March 27, 2003

(closures) The reason for Parrot, part 2

Okay, the previous entry wasn't titled part 1, but...

Anyway, I promised Jon Udell more of an explanation as to why perl's not a good fit for .NET and the JVM. This applies to Python and Ruby too, in their own way, though I'm not going to speak directly for them.

This time around, let's talk about closures and their relationship to lexical variables.

A closure is reasonably simple, at least in perl terms. It's a subroutine that captures its environment. Generally they're anonymous, and generated at runtime. A sample might look like:

  sub make_closure {
    my $foo = 0;
    return sub { return ++$foo; }
  }

This sub is desperately simple, and all it does is return a reference to an anonymous subroutine that will return a monotonically increasing integer, one per invocation of the subroutine. The anonymous sub is a closure because it closes over its environment, capturing what was in scope at its creation and remembering. Well, OK, arguably that's not desperately simple, so here's how it acts. If you had code that looks like:

  $sub_ref = make_closure();
  print $sub_ref->(), "\n";
  print $sub_ref->(), "\n";
  print $sub_ref->(), "\n";
  print $sub_ref->(), "\n";

It would print out the sequence 1, 2, 3, 4, each on its own line.

How it works is pretty simple. The first line calls make_closure, which returns a reference to an anonymous subroutine which increments and returns the value of the $foo in scope when the anonymous sub was created. The next four lines call it and print the results.

That's not the interesting part. The interesting part is code that looks like:

  $sub_ref = make_closure();
  $another_ref = make_closure();
  print $sub_ref->(), "\n";
  print $sub_ref->(), "\n";
  print $another_ref->(), "\n";
  print $another_ref->(), "\n";

because this prints out 1, 2, 1, 2. The reason this happens is that when make_closure is called, it instantiates a fresh version of $foo each time. Not too surprising, as this is what you'd expect from a sub--it instantiates the lexicals that belong inside it. The sub { $foo++ } part returns a reference to an anonymous subroutine, which for perl is inherently a closure, that accesses $foo. $foo is a lexical declared inside of make_closure, so since it's created anew each time make_closure is invoked, each new anonymous sub references a new version of $foo. There' s no collision there.

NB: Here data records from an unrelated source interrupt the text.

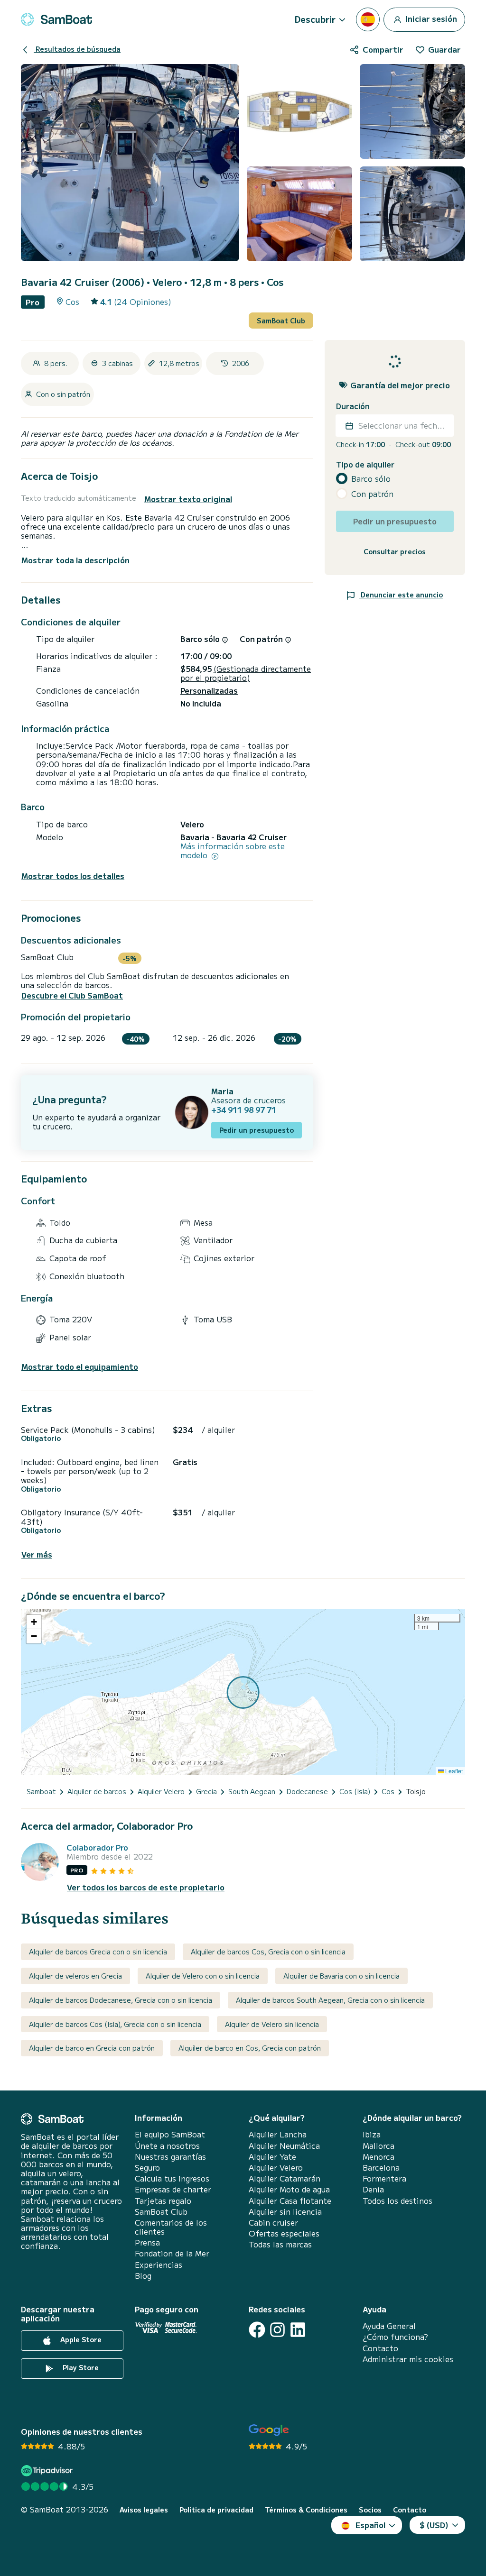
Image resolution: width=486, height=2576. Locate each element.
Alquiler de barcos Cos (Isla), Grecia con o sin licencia (115, 2024)
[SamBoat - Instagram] (277, 2329)
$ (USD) (434, 2524)
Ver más (36, 1554)
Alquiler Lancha (278, 2134)
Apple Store (80, 2340)
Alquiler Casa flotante (290, 2200)
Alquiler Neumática (284, 2145)
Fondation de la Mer (172, 2253)
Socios (370, 2510)
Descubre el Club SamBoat (72, 995)
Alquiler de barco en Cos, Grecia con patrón (249, 2048)
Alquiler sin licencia (285, 2211)
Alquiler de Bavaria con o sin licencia (341, 1975)
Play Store (80, 2368)
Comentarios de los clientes (171, 2227)
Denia (373, 2189)
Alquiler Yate (272, 2156)
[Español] (368, 19)
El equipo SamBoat (170, 2134)
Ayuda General (389, 2325)
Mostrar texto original (188, 499)
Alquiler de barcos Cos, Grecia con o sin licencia (268, 1951)
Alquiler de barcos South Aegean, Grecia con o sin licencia (330, 2000)
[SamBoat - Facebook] (257, 2329)
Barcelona (381, 2167)
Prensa (147, 2242)
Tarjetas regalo (163, 2200)
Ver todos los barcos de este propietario (145, 1887)
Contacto (380, 2348)
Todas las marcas (280, 2244)
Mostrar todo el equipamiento (79, 1367)
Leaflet (453, 1771)
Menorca (378, 2156)
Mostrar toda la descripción (75, 560)
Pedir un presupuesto (256, 1130)
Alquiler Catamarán (284, 2178)
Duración (353, 406)
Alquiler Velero (276, 2167)
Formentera (384, 2178)
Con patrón (372, 493)
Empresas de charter (173, 2189)
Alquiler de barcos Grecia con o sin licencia (98, 1951)
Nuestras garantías (170, 2156)
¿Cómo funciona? (395, 2336)
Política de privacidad (216, 2510)
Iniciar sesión (430, 18)
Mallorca (378, 2145)
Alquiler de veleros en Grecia (75, 1975)
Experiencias (158, 2264)
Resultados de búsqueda (77, 49)
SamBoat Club (281, 320)
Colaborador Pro (97, 1847)
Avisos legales (144, 2510)
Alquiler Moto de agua (289, 2189)
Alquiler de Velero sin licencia (272, 2024)
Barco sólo (371, 478)
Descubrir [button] (315, 19)
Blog (143, 2275)
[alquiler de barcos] (56, 19)
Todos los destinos (397, 2200)
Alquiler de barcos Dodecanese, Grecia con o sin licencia (120, 2000)
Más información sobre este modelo (232, 851)
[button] (34, 1622)
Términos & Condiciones (306, 2510)
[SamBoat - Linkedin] (298, 2329)
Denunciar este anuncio (401, 594)
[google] (269, 2430)
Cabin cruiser (273, 2222)
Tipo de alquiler (365, 464)
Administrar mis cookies (408, 2359)
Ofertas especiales (284, 2233)
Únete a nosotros (167, 2145)
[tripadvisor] (48, 2470)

How does this complicate, and slow down, the system?

Well, remember how variable allocation works in non-closure languages, such as C. Ponder the following C function:

  *int foo() {
    int bar = 1;
    return &bar;
  }

What this function does is allocate a variable bar, give it a value of 1, and return a pointer to it. If you've ever done this in C, or languages that allocate lexicals like C does, you know what happens--the variable whose address this returns will soon turn to mush. Why? Because of the way C handles space allocation for lexical variables.

What C does is to use a stack, generally the system stack, to store lexicals. When you enter a C function, the function preamble reserves space for all its variables by adjusting the top of stack pointer a bit. The lexical variables are all in that chunk of stack that was just reserved. When the function exits, the stack pointer is readjusted and the stack space is freed up for the next function call.

Obviously, for closures to work, it means that lexical variables, what most folks think of as stack-allocated variables, can't be allocated on the stack. Or if they are, it means that the stack has to be a series of call frames, with each call allocating a new frame. Otherwise the variables the closure captures would just keep getting stomped on.

This slows down function calls in languages that support closures. In a non-closure language, all you have to do to reserve space is twiddle the stack pointer. Often there's not even a check to see if there's enough space on the stack--if too much space is reserved you fall off the end of the stack into unmapped memory, your program segfaults, and that's that. Leaving the function means you just decrement the stack pointer and that's that. (In a language with variables that have active destructors, like C++, destructors may get called)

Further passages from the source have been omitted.